Le Conseil fédéral suisse a décidé le 24 juin 2026 des principes directeurs pour la coopération internationale (CI) à partir de 2029. La Suisse recentre son aide au développement sur le plan géographique et thématique : la DDC se concentre sur les pays à faible revenu en Afrique et en Asie, le SECO sur les pays à revenu intermédiaire. La part de l'aide humanitaire dans le budget de la CI doit passer de 26 à 40 pour cent. Des économies d'environ 113 millions de francs doivent être réalisées d'ici 2030, avec un budget global inchangé d'environ 2,4 milliards de francs par an.

Personnes

  • Département fédéral des affaires étrangères (DFAE)
  • Secrétariat d'État à l'économie (SECO)

Thèmes

  • Coopération internationale au développement
  • Aide humanitaire
  • Réformes budgétaires
  • Réorientation géopolitique

Clarus Lead

La réforme répond à une situation de sécurité mondiale modifiée : entre 2020 et 2025, la Suisse a dû demander au Parlement 13 crédits supplémentaires humanitaires – deux fois plus qu'au cours des quatorze années précédentes. Ce glissement oblige à des ajustements structurels du budget. Simultanément, le retrait d'Amérique latine et la concentration sur l'Afrique signalent une réévaluation géopolitique : la Suisse quitte des régions dotées d'une stabilité établie au profit de zones de crise présentant des besoins plus importants. La réduction d'environ 100 postes et la redistribution des responsabilités entre le DFAE et le SECO visent des gains d'efficacité sans augmentation budgétaire – un test critique de la performance opérationnelle sous pression.

Résumé détaillé

La réorganisation suit le principe « Un pays, un office » : la DDC (Direction du développement et de la coopération) se concentre sur les pays à faible revenu, en particulier en Afrique et dans certaines parties de l'Asie, avec des priorités en matière de santé, d'État de droit, de climat et de migration.
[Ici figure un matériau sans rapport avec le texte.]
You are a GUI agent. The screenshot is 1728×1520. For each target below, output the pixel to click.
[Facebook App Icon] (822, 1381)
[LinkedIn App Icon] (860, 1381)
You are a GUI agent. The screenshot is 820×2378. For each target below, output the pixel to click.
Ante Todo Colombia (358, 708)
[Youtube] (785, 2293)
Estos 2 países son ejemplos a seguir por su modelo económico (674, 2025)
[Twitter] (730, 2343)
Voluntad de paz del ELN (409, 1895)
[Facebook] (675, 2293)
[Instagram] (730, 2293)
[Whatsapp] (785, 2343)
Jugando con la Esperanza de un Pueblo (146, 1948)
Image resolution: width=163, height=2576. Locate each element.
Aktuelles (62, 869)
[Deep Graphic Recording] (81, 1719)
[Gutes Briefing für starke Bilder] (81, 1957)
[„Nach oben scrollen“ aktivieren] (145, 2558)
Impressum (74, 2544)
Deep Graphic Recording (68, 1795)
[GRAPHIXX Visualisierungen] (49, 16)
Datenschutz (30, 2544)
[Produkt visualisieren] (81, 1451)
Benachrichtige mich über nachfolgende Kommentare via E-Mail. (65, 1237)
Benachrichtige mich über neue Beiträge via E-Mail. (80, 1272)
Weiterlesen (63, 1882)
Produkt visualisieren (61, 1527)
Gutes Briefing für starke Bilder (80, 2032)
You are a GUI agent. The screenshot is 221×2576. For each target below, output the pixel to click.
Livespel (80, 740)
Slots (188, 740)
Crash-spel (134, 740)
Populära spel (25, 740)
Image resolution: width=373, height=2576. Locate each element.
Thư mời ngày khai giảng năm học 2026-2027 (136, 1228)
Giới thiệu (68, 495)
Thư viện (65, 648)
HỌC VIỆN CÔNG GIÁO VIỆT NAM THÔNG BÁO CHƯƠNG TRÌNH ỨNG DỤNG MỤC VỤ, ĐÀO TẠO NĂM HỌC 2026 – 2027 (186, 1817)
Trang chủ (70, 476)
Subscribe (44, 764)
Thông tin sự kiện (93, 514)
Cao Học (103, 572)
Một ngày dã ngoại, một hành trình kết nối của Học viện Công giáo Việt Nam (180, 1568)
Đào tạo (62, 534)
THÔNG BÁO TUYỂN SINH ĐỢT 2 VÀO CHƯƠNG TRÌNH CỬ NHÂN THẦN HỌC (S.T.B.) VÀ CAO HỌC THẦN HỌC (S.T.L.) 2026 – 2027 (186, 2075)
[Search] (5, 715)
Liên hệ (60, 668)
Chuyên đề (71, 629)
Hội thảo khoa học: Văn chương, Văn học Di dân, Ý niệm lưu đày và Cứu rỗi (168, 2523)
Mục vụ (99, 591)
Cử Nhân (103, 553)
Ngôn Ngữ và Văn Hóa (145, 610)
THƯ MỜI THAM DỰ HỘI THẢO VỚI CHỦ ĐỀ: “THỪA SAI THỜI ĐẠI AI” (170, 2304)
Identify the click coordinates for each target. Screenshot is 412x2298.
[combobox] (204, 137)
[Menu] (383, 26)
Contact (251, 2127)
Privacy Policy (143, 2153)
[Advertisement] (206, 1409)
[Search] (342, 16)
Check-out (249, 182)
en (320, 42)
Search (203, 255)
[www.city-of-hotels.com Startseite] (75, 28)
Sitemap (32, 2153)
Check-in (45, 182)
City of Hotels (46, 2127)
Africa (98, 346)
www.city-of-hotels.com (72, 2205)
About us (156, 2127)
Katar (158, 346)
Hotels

Le SECO (Secrétariat d'État à l'économie) reprend les pays à revenu intermédiaire et se concentre sur le développement du secteur privé, la croissance économique inclusive et les chaînes de valeur durables. Le SECO ajoute également la coopération avec l'UE, les Balkans occidentaux et certains pays d'Asie.

L'aide humanitaire est renforcée structurellement : sa part budgétaire passe de 26 à 40 pour cent. Elle se concentre désormais sur les crises aiguës et l'aide d'urgence, mais peut être complétée par des mesures de réduction des risques et de résilience dans les conflits prolongés. Cette orientation géographiquement universelle est maintenue. Les organisations multilatérales seront désormais soutenues selon trois critères : alignement avec les objectifs de la CI, possibilités d'influence de la Suisse et cohérence avec les intérêts suisses.

La réduction de personnel d'environ 100 postes se répartit entre deux tiers de personnel local à l'étranger (avec les licenciements nécessaires) et un tiers de personnel fédéral (via les fluctuations naturelles). Le DFAE et le DFE ont été chargés de présenter d'ici le printemps 2028 un projet de consultation sur la stratégie de CI 2029–2032 et de mettre en œuvre les mesures à partir de 2027.

Messages clés

  • La Suisse affine son aide au développement sur le plan géographique et thématique pour augmenter l'impact et l'efficacité
  • L'aide humanitaire passe de 26 à 40 pour cent du budget de la CI – réaction à l'augmentation des crises mondiales
  • Des économies de 113 millions de francs d'ici 2030 doivent être réalisées sans augmentation budgétaire
  • Une division claire du travail entre la DDC et le SECO remplace les chevauchements géographiques

Questions critiques

  1. Preuve/Qualité des données : L'augmentation de l'aide humanitaire est-elle basée sur des prévisions de crises futures ou sur des données rétrospectives (2020–2025) ? Quelle est la robustesse de ces prévisions pour la planification jusqu'en 2032 ?

  2. Conflits d'intérêts : Dans quelle mesure les intérêts économiques suisses (concentration du SECO sur les pays à revenu intermédiaire) influencent-ils la sélection géographique par rapport aux critères purement basés sur les besoins ?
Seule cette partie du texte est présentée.